The O’Leary line moved inland to be based on Francoise Dissart’s home in Toulouse. Francoise rebuilt the line, renaming it the Francoise Line. She hired new mountain guides and chose higher, more difficult routes for evaders in the belief that they were less likely to be patrolled by the Germans. Most followed smugglers’ routes, some of which headed for Andorra. The starting point became the area around St Girons.

According to the escape records of individual escapers and evaders, it appears that some of them were led over the Pyrenees by guides from the areas of St Girons or Foix, but most were led by Spanish, Basque or Catalan guides. Throughout southern France and the French border areas many Spanish Republican exiles formed the backbone of the SOE-supplied Maquis groups. Most took part in attacks on German military concentrations until the end of the war.

Key to the successful transportation of escapers and evaders from the border areas was the covert assistance of the British Diplomatic Service. The Consulate at Figueras was of great help to the O’Leary Line before it became compromised in Marseille. The Consulate at Bilbao supported the Comete Line that started in Brussels and followed a westerly route to the area of Bayonne and St Jean de Luz before crossing the hills and the River Bidassoa. On reaching Spain, the evaders were often collected by a diplomatic car driven by British Consulate official Michael Cresswell. Sometimes fugitives were moved by train using documents provided by the British Embassy, although they were more often ferried between diplomatic locations and into Gibraltar hidden in the boot of official diplomatic cars.

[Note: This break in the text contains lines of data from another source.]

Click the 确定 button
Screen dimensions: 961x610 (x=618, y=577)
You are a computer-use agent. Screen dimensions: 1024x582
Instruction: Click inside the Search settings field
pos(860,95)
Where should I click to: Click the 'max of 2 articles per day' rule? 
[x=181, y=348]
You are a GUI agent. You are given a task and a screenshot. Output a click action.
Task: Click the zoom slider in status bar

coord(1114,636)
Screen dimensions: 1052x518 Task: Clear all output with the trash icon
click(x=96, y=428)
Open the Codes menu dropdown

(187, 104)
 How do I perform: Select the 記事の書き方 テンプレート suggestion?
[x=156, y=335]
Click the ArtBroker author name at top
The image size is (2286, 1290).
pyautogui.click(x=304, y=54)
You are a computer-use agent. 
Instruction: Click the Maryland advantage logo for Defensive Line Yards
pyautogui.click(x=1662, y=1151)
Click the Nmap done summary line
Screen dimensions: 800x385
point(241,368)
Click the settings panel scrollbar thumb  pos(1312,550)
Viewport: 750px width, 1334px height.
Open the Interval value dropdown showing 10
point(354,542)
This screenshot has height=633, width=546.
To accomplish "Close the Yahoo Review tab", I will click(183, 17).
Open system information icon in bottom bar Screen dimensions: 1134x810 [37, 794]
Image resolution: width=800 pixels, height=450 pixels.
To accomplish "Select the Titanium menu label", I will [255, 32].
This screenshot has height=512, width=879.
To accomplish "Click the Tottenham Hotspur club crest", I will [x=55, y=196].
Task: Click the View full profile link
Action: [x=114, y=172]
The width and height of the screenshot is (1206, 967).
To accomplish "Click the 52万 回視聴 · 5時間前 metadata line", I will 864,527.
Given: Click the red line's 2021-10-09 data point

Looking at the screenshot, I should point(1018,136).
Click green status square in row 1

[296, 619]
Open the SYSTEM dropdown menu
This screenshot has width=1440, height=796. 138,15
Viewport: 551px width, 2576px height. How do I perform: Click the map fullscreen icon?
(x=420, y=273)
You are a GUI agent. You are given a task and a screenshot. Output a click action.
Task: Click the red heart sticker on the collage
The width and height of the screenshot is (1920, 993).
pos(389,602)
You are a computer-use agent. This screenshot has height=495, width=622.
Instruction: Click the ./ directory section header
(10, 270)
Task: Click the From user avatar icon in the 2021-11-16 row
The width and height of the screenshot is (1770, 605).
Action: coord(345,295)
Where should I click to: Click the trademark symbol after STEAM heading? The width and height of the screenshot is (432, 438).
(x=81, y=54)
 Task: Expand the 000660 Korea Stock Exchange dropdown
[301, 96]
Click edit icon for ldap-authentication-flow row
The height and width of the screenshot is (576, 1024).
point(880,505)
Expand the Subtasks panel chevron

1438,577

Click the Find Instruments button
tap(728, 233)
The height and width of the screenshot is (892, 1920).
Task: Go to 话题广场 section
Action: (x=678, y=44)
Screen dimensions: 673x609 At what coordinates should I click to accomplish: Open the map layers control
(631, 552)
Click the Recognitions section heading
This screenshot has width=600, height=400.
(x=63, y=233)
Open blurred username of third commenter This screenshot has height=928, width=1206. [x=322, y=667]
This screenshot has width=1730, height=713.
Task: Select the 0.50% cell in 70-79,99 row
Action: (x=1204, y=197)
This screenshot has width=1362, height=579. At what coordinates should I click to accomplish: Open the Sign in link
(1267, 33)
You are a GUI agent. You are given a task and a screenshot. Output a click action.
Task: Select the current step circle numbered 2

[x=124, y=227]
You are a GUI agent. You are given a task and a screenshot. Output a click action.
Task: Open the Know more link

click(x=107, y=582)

Many of the escape lines throughout Europe ended their routes in Spain where they were supported not only by the covert actions of the British Diplomatic staff and their communities, but also by the safe-house keepers of the border areas. It is also without doubt that MI9 provided much assistance to the operations in Spain.

The present Spanish Government is keen to “recover” its history. For example the Catalan government recently opened a museum at the site of the old prison at Sort in Catalunya (where many escapers and evaders were held) to mark the end of the Chemin de la Liberté. At the same time the French in St Girons opened a similar museum at the beginning of the Chemin de la Liberté. Officials from both towns took part in each other’s ceremonies, demonstrating the importance being attached locally to commemorating the Escape Lines. In the Spanish Basque country the town council of Hernani, the birthplace of Florentino Goikoetxea, have erected a memorial to four local Basque guides associated with the Comete Line – Tomas Anabitarte Zapirain, Florentino Goikoetxea Beobide, Juan Manuel Larburu Odriozda, and Martin Errazkin Iraola.